With the new building half-submerged five metres into the belly of the schoolyard, it creates a direct relationship with the canteen on the lower floor, connecting what the architects perceive to be the two social hubs of the school. The artificial hill of the roof nestles comfortably in the courtyard and is dotted with various iterations of big’s slender white furniture, offering the teenage students a more informal way to use the previously awkward void.
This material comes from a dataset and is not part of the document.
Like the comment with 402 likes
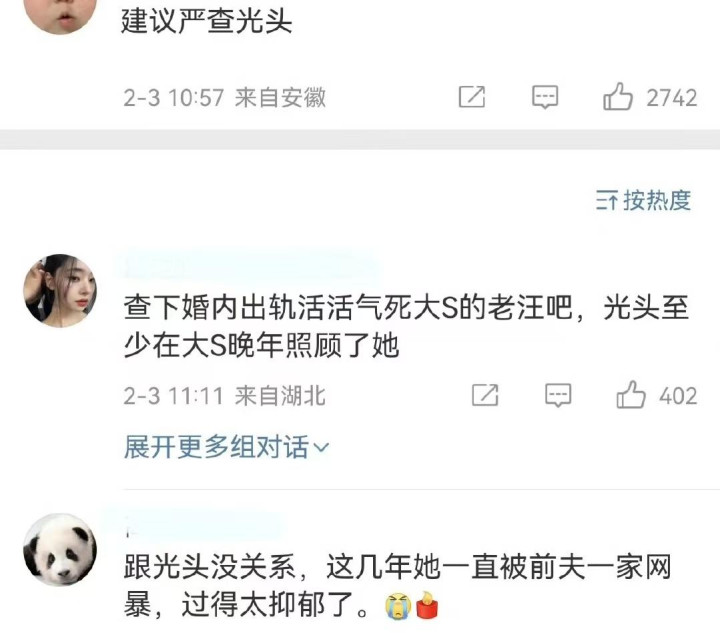 coord(630,394)
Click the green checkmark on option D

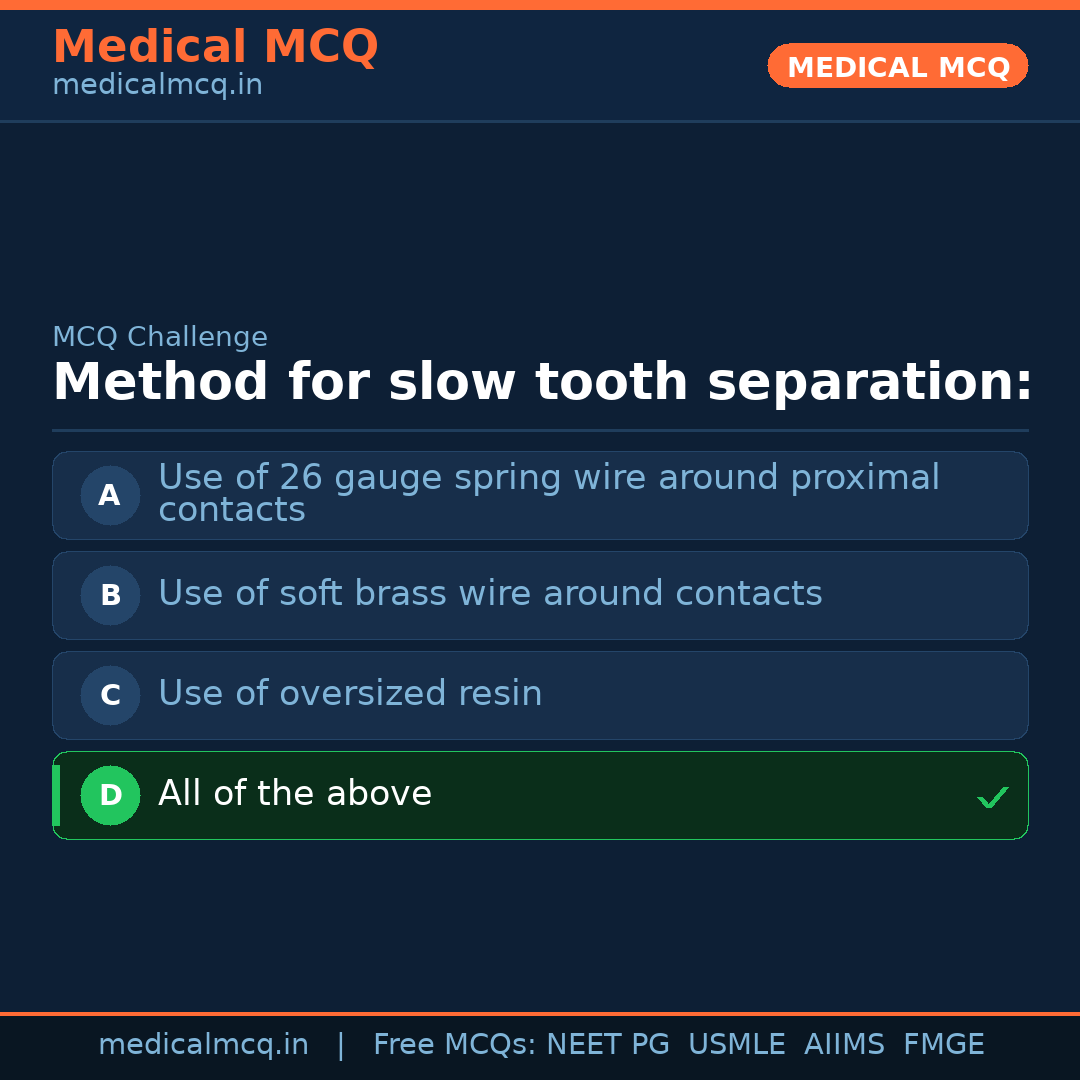(992, 797)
The second move was to open the entrance of the school, so that a direct link could be made from the pavement, through the canteen and straight into the hall. As Ingels explains: “From the outside the school is totally enclosed by a brick wall, and they always wanted to host events that weren’t specific to the school, and that could make it a more visible part of the city.” I tested this move when I was forced to dash underneath the slightly low, green-roofed wave of the new school entrance to escape a sudden downpour. It was exam season, so there were only a few lingering students in the canteen, and from here I went straight through to the gym.
The design of the hall itself is clean and elegant. The in-situ concrete was poured with some nice touches—curved walls, no paint. From the roof a narrow perimeter of toughened glass lets light into the basement. Super-strength deep glulam beams create the subtle curved roof, which it transpires is partly a tribute to Ingels’s former maths teacher, as well as a nod to a Danish national sport: handball.
“The main architectural idea emerged from the rules of handball,” Ingels recounts. “In a homage to my old maths teacher, we used the mathematical formula for a ballistic arc to shape the geometry of the roof.” Without knowing anything about handball, the diagram seems convincing, and the shape and light internally and the treatment externally are equally convincing as a smallscale architectural intervention. I’m assured that the maths department is now teaching the formula as part of the syllabus. Work on the next phase of construction is due to begin shortly.
BIG will build a new creative wing for the school, where the roof of the new building will somewhat spectacularly roll out and also form the spectator stand for the existing football field. From the outside, the school is gradually settling into its new role and anticipating a fresh boost in student numbers over the coming years. With school proms and award ceremonies being hosted in the new hall, the students are also starting to adapt and occupy the courtyard and new entrance.
“The funny thing is that I was out there recently and suddenly the entire front entrance was actually full of furniture,” recalls Ingels. “They had moved benches and outdoor tables out there because it’s an immediate extension of the canteen. So suddenly the life of the school is in the middle of the neighbourhood.” Back in his office, Rasmussen is in good spirits, waiting for the building works to begin again.